Canto Orfeônico
DOMINGO primeiro de maio de 2020, mais um dia de retiro, um Dia do Trabalhador sem festa. Infelizmente. Mas vamos a maltraçada que, claro, não tem nada a ver com a data.
Acho que só os mais adentrados nos anos lembram-se que no curso ginasial havia uma matéria chamada "Canto Orfeônico". Era simplesmente o ensino da música, apenas alguns dados. A matéria era ensinada por um funcionário público e grande conhecedor de música, Ângelo Veloso, um sujeito boníssimo, educado, fraterno, uma dessas pessoas que todos estimam. Em cada classe ele constituía um coral. E depois fazia a seleçãodo coral geral envolvendo todas as classes do ginásio.

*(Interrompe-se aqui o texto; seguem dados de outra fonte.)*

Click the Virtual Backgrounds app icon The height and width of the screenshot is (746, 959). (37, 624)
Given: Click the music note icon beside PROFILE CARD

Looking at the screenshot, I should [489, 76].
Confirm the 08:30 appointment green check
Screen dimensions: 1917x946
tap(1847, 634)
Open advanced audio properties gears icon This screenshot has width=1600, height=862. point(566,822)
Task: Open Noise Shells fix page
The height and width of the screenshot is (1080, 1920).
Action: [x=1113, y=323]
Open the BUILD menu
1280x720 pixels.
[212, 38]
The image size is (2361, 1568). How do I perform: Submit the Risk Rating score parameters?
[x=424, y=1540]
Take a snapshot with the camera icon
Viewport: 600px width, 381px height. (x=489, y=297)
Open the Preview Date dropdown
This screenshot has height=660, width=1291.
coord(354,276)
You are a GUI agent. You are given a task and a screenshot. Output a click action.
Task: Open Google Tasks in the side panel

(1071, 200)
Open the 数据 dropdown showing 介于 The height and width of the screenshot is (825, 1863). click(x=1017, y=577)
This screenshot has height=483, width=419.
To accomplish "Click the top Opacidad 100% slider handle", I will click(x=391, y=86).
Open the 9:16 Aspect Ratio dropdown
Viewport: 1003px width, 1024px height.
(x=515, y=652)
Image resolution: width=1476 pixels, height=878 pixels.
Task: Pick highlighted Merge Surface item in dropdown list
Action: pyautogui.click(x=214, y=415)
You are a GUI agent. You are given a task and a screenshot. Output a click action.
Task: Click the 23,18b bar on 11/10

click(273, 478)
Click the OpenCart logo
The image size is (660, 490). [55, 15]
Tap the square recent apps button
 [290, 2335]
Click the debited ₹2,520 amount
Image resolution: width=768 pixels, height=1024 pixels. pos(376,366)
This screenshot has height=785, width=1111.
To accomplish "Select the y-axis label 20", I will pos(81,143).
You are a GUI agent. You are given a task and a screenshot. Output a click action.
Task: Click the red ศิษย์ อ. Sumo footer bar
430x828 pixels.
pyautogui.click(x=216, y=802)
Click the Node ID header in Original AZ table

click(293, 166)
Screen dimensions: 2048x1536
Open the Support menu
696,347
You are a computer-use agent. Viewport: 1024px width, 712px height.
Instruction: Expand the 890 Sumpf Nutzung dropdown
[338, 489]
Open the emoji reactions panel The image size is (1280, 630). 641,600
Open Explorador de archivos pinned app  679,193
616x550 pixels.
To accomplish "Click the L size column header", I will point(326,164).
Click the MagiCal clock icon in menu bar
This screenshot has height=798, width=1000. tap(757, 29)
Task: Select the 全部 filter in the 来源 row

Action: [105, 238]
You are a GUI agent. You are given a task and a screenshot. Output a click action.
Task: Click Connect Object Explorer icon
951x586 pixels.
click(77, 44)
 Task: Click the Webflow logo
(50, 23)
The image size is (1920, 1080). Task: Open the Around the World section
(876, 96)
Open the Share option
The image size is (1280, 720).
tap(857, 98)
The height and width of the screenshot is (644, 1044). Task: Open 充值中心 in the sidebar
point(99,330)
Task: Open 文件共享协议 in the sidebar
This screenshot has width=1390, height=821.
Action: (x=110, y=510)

Sempre fui um aluno relapso. As minhas notas eram baixíssimas. Mas em Canto Orfeônico eu só tirava 10, nota máxima. No ginásio todos sabiam o motivo, ninguém nem mais comentava a chuva de dez que eu tirava. Mas meu pai, além de indignado com minhas notas baixas, espantou-se com os 10 em Canto Orfeônico. Nada me perguntou, mas escutei ele perguntando à minha mãe: - Como é que pode, Maria, esse cabra de peia tirar notas ruins em todas as matérias e só dez em música? Ele não sabe cantar e nem tocar, até assoviando é desafinado.
Passado algum tempo, certo dia meu pai estava na janela quando passava o professor de Canto Orfeônico com o estojo da flauta debaixo do braço. Pai saiu e interpelou o professor:
- Ângelo, me esclareça uma coisa que mágica você fez para meu filho só tirar dez na sua matéria.
O professor que era amigo dele não sorriu contou tudo sobre a mágica besta:
- Major (era o apelido de meu pai), como você sabe seu filho é nulo em música, e nós fazemos um coral na classe e ele insistia em cantar e atrapalhava o ensino.Não adiantou meus apelos, então fiz um acordo com ele, se parasse de cantar e atrapalhar só tiraria dez no boletim. Ele fechou o acordo, nem vai às aulas.
Pai me deu uma lição de moral, mas acordo é acordo. Nunca tirei uma nota menor que dez em Canto Orfeônico. Inté.